À Chessy, en Seine-et-Marne, un bras de fer juridique oppose la municipalité à un couple déterminé à se marier malgré les réticences du maire.

Entre décisions de justice, soupçons écartés et sanctions financières inédites, cette affaire met en lumière les tensions entre pouvoir local, droit au mariage et respect des obligations légales.
Le tribunal judiciaire de Meaux a frappé fort. Mardi, il a assorti son injonction d’une astreinte financière particulièrement dissuasive à l’encontre du maire de Chessy. S’il persiste à refuser de célébrer l’union, l’élu devra s’acquitter de 500 euros par jour de retard pour ne pas avoir publié les bans et fixé une date dans les 24 heures. Une contrainte renforcée par une seconde menace : 3.000 euros par jour pendant un mois si la date arrêtée n’est finalement pas respectée. Cette décision vise clairement à contraindre l’exécutif municipal à appliquer une précédente ordonnance restée lettre morte.
Un couple déterminé à faire respecter ses droits
À l’origine de cette procédure, un couple qui n’a cessé de multiplier les démarches pour faire valoir son droit au mariage. Début janvier, les futurs époux ont déposé une nouvelle plainte afin de contraindre la mairie à se conformer à une première décision judiciaire rendue en décembre. Cette ordonnance imposait déjà la célébration du mariage avant la fin de l’année 2025, sans toutefois prévoir de pénalité financière en cas de refus. Face à l’inaction municipale, ils ont donc choisi d’intensifier la pression par la voie judiciaire.

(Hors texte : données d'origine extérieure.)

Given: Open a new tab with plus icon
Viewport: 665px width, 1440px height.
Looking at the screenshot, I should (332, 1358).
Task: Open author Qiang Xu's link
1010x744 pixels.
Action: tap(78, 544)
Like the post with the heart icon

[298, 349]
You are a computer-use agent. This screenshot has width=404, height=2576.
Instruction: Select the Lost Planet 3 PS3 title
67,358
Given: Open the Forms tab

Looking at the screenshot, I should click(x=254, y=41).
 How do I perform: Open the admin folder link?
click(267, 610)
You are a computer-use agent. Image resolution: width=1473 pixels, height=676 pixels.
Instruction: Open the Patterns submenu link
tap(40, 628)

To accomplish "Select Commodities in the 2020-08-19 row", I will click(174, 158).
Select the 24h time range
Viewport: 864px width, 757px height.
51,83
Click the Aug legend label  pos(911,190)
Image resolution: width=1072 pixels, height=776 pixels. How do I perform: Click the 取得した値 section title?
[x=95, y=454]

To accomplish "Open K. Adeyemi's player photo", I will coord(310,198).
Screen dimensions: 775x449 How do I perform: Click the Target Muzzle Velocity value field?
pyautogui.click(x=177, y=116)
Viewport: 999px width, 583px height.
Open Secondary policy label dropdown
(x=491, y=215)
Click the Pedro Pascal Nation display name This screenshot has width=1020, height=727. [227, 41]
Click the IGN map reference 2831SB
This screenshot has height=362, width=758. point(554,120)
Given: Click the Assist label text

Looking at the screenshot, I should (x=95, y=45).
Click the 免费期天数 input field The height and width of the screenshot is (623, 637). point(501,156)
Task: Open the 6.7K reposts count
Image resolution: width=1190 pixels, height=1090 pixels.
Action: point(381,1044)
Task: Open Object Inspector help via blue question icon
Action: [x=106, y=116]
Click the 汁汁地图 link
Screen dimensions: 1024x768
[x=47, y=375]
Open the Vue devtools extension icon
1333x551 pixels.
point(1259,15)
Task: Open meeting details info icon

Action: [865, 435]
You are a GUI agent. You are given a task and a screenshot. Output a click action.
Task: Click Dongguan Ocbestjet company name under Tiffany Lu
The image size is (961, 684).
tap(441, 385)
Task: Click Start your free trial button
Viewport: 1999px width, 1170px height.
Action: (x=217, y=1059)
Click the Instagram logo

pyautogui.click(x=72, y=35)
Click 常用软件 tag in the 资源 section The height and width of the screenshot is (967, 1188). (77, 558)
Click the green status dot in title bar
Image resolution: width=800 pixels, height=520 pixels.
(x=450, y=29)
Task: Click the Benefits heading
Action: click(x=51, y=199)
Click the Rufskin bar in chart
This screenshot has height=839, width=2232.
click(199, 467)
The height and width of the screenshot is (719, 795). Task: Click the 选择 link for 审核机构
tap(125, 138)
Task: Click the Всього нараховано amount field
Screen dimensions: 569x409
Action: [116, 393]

Le refus persistant du maire malgré la levée des soupçons
Depuis le printemps dernier, Olivier Bourjot, maire divers droite de Chessy, s’oppose fermement à cette union. L’homme concerné, âgé de 39 ans, est de nationalité algérienne et avait fait l’objet d’une obligation de quitter le territoire français, aujourd’hui caduque. Malgré la disparition de cet obstacle administratif, le maire continue d’invoquer des réserves sur la sincérité du mariage, position qui a pourtant été fragilisée par les conclusions de l’enquête judiciaire.
Une enquête du parquet qui écarte toute fraude
En mai 2025, alerté par la mairie, le parquet de Meaux avait ouvert des investigations pour vérifier la nature de la relation entre l’Algérien et sa compagne finlandaise. Les résultats ont été clairs : aucune intention frauduleuse n’a été démontrée. Le procureur a même souligné que le couple avait apporté des preuves convaincantes de la réalité de leur relation sentimentale, balayant ainsi l’hypothèse d’un mariage de complaisance. Malgré cela, la position de la municipalité n’a pas évolué.
Une première ordonnance restée sans effet

Face à ce blocage, le couple avait saisi la justice en référé civil. Le 10 décembre, le tribunal avait ordonné à la mairie de procéder à la célébration du mariage avant la fin de l’année. Cette décision, pourtant claire, est restée sans application, conduisant aujourd’hui à l’ajout d’une pression financière inédite. L’objectif du juge est désormais explicite : faire cesser une situation de résistance administrative jugée abusive.
En réaction à cette première décision judiciaire, le maire et ses adjoints avaient annoncé leur démission. Un geste politique fort, mais rapidement neutralisé par la préfecture. Le préfet a refusé ces démissions afin d’assurer la continuité de la gestion municipale, notamment à l’approche des élections municipales. Cette décision a replacé l’équipe municipale face à ses responsabilités légales, sans possibilité de se soustraire à l’exécution des décisions de justice.